The first warm build after a daemon restart costs 67.7 s. This is the dominant stall and the most plausible source of the FastLED "30 s per sketch" report: in CI, the daemon often starts fresh; in a FastLED repo with dozens of ESP32 examples, every sketch's first build after daemon startup would hit this 67.7 s path.

All measured sub-phases of the ESP32 orchestrator sum to ~29 ms on run 1:

[perf-log esp32-orchestrator] zccache-discover=0 ms, config-parse=0 ms,
  board-load=8 ms, build-dirs=0 ms, flag-collect=0 ms, pioarduino-resolve=21 ms,
  fp-watches-collect=0 ms, fast-path-check=0 ms, total=67718 ms

That means ~67.69 s are spent between the fast-path-check returning "miss" and the end of the orchestrator, in code that the current instrumentation does not yet break out — the sections described by crates/fbuild-build/src/esp32/orchestrator.rs:

  1. Library dependency resolution (ensure_libraries_sync), including re-scanning library trees + LDF-style include probing.

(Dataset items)
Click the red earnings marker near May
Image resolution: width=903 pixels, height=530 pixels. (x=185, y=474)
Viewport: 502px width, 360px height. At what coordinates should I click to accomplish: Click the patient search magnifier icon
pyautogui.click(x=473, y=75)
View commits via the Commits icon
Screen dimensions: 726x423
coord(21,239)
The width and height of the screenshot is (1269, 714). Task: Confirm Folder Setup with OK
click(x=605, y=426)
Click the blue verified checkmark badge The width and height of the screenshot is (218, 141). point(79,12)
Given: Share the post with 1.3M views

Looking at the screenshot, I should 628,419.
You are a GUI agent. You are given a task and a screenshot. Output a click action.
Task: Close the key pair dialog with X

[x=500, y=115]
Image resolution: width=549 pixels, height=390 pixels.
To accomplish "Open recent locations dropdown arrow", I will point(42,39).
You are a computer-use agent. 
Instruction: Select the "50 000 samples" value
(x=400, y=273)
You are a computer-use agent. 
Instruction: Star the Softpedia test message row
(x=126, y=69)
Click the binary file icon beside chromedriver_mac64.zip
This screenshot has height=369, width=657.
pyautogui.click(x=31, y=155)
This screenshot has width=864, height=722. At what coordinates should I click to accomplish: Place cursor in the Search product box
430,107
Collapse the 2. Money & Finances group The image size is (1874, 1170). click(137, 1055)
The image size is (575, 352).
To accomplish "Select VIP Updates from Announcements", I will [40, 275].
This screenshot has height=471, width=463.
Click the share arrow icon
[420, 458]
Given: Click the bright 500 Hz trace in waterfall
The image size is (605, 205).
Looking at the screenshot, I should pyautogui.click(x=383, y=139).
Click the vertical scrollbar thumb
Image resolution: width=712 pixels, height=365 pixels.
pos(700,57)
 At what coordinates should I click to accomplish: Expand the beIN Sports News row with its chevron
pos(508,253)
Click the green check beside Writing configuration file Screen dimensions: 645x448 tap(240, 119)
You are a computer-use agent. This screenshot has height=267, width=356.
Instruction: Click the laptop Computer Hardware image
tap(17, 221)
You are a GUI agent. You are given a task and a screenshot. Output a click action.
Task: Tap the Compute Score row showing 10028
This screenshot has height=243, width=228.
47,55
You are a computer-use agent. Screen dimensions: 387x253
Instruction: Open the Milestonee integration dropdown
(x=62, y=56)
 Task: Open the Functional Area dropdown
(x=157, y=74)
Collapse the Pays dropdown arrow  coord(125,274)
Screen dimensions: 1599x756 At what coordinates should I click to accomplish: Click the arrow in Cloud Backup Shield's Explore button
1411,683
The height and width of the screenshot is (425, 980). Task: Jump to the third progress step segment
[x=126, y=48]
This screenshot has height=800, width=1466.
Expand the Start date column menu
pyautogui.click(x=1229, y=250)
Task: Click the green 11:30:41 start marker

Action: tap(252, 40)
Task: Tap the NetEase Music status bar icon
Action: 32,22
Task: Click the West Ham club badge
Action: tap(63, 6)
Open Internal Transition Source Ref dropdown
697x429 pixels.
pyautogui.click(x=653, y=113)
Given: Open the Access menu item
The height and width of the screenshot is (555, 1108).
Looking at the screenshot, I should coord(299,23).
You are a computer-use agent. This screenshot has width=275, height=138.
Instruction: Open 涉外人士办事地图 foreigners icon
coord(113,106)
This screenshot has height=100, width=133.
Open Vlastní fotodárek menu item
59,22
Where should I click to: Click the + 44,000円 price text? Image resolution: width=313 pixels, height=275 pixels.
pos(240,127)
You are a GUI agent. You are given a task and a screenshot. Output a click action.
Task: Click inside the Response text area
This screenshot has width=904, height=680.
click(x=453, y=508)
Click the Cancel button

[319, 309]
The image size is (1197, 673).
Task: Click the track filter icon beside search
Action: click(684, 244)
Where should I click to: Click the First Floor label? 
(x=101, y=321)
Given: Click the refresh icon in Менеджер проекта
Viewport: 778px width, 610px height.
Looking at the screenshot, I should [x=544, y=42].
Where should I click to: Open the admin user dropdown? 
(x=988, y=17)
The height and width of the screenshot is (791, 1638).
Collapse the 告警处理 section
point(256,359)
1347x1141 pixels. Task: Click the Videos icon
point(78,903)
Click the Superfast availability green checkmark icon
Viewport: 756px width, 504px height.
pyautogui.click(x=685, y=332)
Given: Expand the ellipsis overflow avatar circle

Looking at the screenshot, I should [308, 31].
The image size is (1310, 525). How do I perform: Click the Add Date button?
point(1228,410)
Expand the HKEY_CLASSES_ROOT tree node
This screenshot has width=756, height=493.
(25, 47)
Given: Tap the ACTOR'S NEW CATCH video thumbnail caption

> _TASK SET_:
**a.** Answer these questions from the ESP32 build-timing excerpt, one per line:
(i) How long does the first warm build after a daemon restart take?
(ii) On run 1, what do all measured sub-phases of the ESP32 orchestrator sum to?
(iii) Which measured sub-phase took 21 ms?
**b.** Proceed with the ESP32 build-timing excerpt from where it stops.
The listing is separate material, apart from the ESP32 build-timing excerpt.

> _THE REPLIES_:
**a.**
(i) 67.7 s
(ii) About 29 ms
(iii) pioarduino-resolve

**b.**
  2. Framework built-in library compilation scan (fw_libs — WiFi, FS, SPIFFS, Network, BluetoothSerial, etc.), which iterates all ~50 framework library subdirectories and per-file staleness-checks every .c/.cpp in each.
  3. Include-path assembly (ESP32 typically has 305+ include dirs).
  4. Per-source needs_rebuild_with_signature calls, each of which:
    • stats the object file,
    • reads the .cmdhash stamp,
    • parses the .d depfile,
    • stats every listed dependency header.

For a project with thousands of header dependencies after the ESP32 SDK expansion, step 4 alone performs tens of thousands of std::fs::metadata calls. On Windows, each metadata call hits the NTFS object manager and can take tens of microseconds — tens of thousands × tens of µs ≈ tens of seconds. This matches the observed 67.7 s.

Top 3 Stalls

1. ESP32 warm-pass after daemon restart (~68 s → target: ~0.1 s)

Phase: the gap between fast-path-check returning "miss" and the orchestrator emitting its first compile line, inside esp32/orchestrator.rs::build.

Why slow: first build after a daemon restart hits the on-disk fingerprint either (a) absent (because artifacts exist but no persisted fingerprint), or (b) present but conservatively invalidated by the fp-watches / zccache cross-check. Falling through invokes the full pre-compile pipeline — library resolution, include assembly, framework lib scan, per-source depfile walks — even though every compile call ends up as a no-op because the object files are current.

Expected saving: ~67 s → ~0.1 s per first build (i.e., same as steady state). On a FastLED repo with N sketches, this saves ~67 s × N on every clean CI run.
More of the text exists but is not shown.